* **Extract provided**:
That's why I'm here. To help Waldorf reveal itself to parents.


Pete
post #46 of 62
Quote:
Originally Posted by Pete

He's lecturing at my kid's school next week. I won't be attending. Anyone is able to fall for the superficial view of Waldorf. Howard Gardner, for example, talked highly about Waldorf and then retracted his support. I don't have the link handy, but I'd be happy to provide it.

Pete


Pete, you are not correct here; Howard Gardner is still supportive of many of the ideas/methods of Waldorf Ed.

He added a caveat only after being lobbied by PLANS, which misinformed him that Waldorf educators were squashing discussion about WE methods. Dr. Gardner has no direct knowledge of this, only the misinformation that PLANS has fed him.

See http://www.waldorfcritics.org/

In fact, Waldorf educators are very happy to speak about Waldorf methods; look at all the conferences and internet forums about WE throughout the US and the world.

However, educators (and parent/grandparent supporters like myself) object to the current hate/smear campaign that attempts to defame and destroy WE by implying there is a connection between Hitler and Steiner and that one can find Hitler's sources for the Holocaust in anthroposophy. Or that WE sets out deliberately to "convert" children and their parents to anthroposophy.

All of the parents on this board who have children who are happy in their Waldorf school or preschool are injured when false claims like this are broadcast on a public board. I am one of these parents (or a grandparent to be exact). For example, your sentence above implies that we parents are/were duped or deficient because we supposedly "fell for the superficial view of Waldorf."

I would like to see some respect for us parents who have made the decision to place their children in Waldorf schools and who are satisfied with this decision and -- even with the usual ups and downs of school life -- are delighted with what we see in our children and grandchildren.

Serena
post #47 of 62
Cynthia Mosher, the board administrator has requested the following:

So, until we can do this, and we will try to do so as quickly as possible, we are closing and/or removing some threads for review and asking for a pause on debate and discussions with a critical tone.

If anyone has not seen her Attention Please post, please see it now:

http://69.20.14.30/discussions/showthread.php?t=350003

This thread will also be locked if this continuing debate between a small circle of members continues.
post #48 of 62
Quote:
Originally Posted by Serena Blaue
Pete, you are not correct here; Howard Gardner is still supportive of many of the ideas/methods of Waldorf Ed.
I think if you will look closer you will see that the methods he supports have nothing to do with Waldorf ed - but some of them run parallel to Waldorf ed.
Quote:

He added a caveat only after being lobbied by PLANS, which misinformed him that Waldorf educators were squashing discussion about WE methods. Dr. Gardner has no direct knowledge of this, only the misinformation that PLANS has fed him.
:LOL Perhaps someone should email him and let him know.
Quote:
See http://www.waldorfcritics.org/

In fact, Waldorf educators are very happy to speak about Waldorf methods; look at all the conferences and internet forums about WE throughout the US and the world.
How many of them that are hosted by Waldorf or Anthroposophists groups allow critical discussion?
Quote:
However, educators (and parent/grandparent supporters like myself) object to the current hate/smear campaign that attempts to defame and destroy WE by implying there is a connection between Hitler and Steiner and that one can find Hitler's sources for the Holocaust in anthroposophy. Or that WE sets out deliberately to "convert" children and their parents to anthroposophy.
Glad all this could be tied together somehow... Why are you bringing these things into this thread when you know other threads have been locked up over this type of debate?

* **Provided data**:
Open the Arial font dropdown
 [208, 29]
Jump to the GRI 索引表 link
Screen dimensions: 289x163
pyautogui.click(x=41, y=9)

* **Short problem A**: Reproduce the Waldorf forum thread word for word from "That's why I'm" to "to provide it.".
* **Short problem B**: In the Waldorf forum thread, why does Serena say Howard Gardner added a caveat to his support of Waldorf education? Answer in one to three sentences.
* **Short problem C**: Summarize the Waldorf forum thread in three sentences.

* **Response A**:
That's why I'm here. To help Waldorf reveal itself to parents.


Pete
post #46 of 62
Quote:
Originally Posted by Pete

He's lecturing at my kid's school next week. I won't be attending. Anyone is able to fall for the superficial view of Waldorf. Howard Gardner, for example, talked highly about Waldorf and then retracted his support. I don't have the link handy, but I'd be happy to provide it.

* **Response B**: Serena says Gardner added the caveat only after PLANS lobbied him and misinformed him that Waldorf educators were squashing discussion about Waldorf methods. She adds that he has no direct knowledge of this and knows only the misinformation PLANS gave him.

* **Response C**: Pete claims Howard Gardner praised Waldorf and then retracted his support. Serena replies that Gardner still supports many Waldorf ideas and added a caveat only after PLANS lobbied him. She also objects to what she calls a smear campaign and asks for respect for satisfied Waldorf parents, while another post relays the administrator's request to pause critical debate and warns that the thread may be locked.